Two local ballot questions will cater to improving the city’s aging utility infrastructure as Boulder City residents vote in the upcoming election.
The outdated and inadequate infrastructure is a pressing issue that must be addressed sooner rather than later, according to city officials.
As funds become available within the Capital Improvement Fund, shall the City spend up to $500,000 annually for the next seven (7) years from the Capital Improvement Fund for City utility infrastructure needs?
Shall the City of Boulder City be authorized to sell approximately 29 acres of City-owned land on the southeast corner of Bristlecone Drive and Adams Boulevard for the purpose of making much needed repairs and improvements to the City’s utility infrastructure?
City officials say the costs of fully repairing the utility infrastructure are approximately $24 million. The city is looking to the Capital Improvement Fund to help with the faulty equipment, but it must be approved by residents. The second question presents the option of selling city-owned land to help cover some of the costs.
“Any expenditure from the Capital Improvement Fund has to be approved by the voters,” City Clerk Lorene Krumm said.
The only money coming out of the fund is the $1.8 million per year used to pay for Boulder City’s portion of the third intake pipe at Lake Mead, Krumm said.
But the city’s infrastructure has caused problems for some residents, and city officials understand that improvements must be made as soon as possible.
“A lot of the equipment is just beyond its useful life,” Electric Utility Administrator Rory Dwyer said. “We’re still working hard to keep the reliability up, and we haven’t had too many customer outages. But as equipment gets older, the outages will increase. That’s just a mathematical certainty.”
In 2012, the city hired SAIC Energy, Environment &Infrastructure to examine its infrastructure. The results were staggering.
Several transformers were outdated and other pieces of equipment had been failing for years, according to the survey. The circuit switches at one substation should have been replaced in 1990, and a few pieces of equipment were obsolete.
“The repercussions of waiting for a piece of equipment to fail … people would be out of power. We need to address it now,” Dwyer said.
The survey also found that about 50 percent of the city’s electric system plant was more than 30 years old. Dwyer said a few wooden poles around the city have been in place since the 1930s.

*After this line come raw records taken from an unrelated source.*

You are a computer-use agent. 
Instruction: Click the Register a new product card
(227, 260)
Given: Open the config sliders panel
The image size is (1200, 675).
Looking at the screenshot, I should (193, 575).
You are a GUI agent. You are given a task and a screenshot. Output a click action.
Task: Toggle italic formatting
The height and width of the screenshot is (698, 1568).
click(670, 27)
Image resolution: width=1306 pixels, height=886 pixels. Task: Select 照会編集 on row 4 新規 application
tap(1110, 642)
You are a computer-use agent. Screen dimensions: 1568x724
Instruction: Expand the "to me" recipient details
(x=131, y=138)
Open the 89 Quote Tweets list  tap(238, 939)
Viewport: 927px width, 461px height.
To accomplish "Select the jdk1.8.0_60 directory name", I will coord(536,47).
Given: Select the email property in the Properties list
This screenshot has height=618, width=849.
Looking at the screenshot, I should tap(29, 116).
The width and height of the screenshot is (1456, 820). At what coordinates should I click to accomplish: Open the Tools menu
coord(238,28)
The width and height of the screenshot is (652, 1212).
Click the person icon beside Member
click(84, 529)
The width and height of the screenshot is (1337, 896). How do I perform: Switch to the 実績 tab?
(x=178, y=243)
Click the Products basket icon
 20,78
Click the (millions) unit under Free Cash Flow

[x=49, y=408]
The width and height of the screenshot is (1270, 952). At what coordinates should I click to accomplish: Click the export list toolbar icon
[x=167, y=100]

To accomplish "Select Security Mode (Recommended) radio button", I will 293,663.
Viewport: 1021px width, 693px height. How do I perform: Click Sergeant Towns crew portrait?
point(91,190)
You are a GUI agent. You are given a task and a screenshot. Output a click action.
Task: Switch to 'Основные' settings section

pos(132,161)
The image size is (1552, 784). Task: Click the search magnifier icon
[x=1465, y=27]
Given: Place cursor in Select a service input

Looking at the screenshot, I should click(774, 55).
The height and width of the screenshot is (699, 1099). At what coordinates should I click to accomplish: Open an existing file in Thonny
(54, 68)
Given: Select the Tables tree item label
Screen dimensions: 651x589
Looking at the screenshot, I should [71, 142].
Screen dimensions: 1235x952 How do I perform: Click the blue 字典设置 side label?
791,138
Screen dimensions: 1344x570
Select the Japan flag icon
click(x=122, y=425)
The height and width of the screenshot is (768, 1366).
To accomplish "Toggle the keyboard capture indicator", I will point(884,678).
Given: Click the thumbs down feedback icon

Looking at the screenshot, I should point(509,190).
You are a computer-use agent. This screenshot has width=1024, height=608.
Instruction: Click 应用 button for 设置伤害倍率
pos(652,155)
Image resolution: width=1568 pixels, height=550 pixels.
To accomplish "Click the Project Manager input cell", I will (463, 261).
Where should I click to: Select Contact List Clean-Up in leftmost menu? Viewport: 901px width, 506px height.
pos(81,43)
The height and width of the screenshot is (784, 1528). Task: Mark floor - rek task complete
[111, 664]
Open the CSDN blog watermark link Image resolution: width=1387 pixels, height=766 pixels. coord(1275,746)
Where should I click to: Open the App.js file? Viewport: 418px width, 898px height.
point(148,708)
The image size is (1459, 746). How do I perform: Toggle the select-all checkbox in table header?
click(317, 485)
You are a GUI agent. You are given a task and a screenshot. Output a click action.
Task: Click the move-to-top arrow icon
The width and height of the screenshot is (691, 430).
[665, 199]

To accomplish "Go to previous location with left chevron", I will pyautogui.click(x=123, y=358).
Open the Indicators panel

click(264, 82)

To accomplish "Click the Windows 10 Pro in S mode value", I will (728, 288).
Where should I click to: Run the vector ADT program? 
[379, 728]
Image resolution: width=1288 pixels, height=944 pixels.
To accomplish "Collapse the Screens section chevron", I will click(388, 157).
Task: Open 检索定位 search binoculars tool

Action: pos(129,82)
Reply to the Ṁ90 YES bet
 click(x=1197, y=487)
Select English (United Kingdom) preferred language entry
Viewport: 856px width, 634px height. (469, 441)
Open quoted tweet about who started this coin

But despite the city’s declining infrastructure, Dwyer was most taken aback by Boulder City’s minimal amount of capital spending needed for such improvements.
The survey concluded that from 2001 to 2011, Boulder City spent a yearly average of $6 per meter on capital spending for electrical infrastructure improvements. The survey also calculated that of 19 other cities similar in size to Boulder City, the average annual capital spending was $126 per meter.
“We are concerned, because we are tasked with keeping the power on. People could die without power,” Dwyer said. “There are some people on medical life support, and an outage would be a significant thing.”
But the city must find a way to come up with the money, and if the ballot questions don’t pass, an alternative solution must be found. Higher utility rates remain an option, but Krumm said the City Council would be the one to make that decision.
“That’s a council call. When it comes to utilities, that is a priority. We have to keep the lights on,” she said. “If we didn’t have the money from the Capital Improvement Fund to do it, and we don’t have money in the Utility Fund to do it, we’re either going to have to raise rates or shut something down.”
Because improvements were put off for so long, the city is hoping that voters will help them keep the power going. Krumm said a rate increase is not a sure thing if the questions don’t pass, but the money has to come from somewhere.
“Because improvements have been put off so long and the amount of work needed is so extensive, there is no way our Utility Fund can pay for what is needed,” she said. “Best way to put it is … if they (the ballots) don’t pass, the council will have to decide how to cover the costs of badly needed improvements.”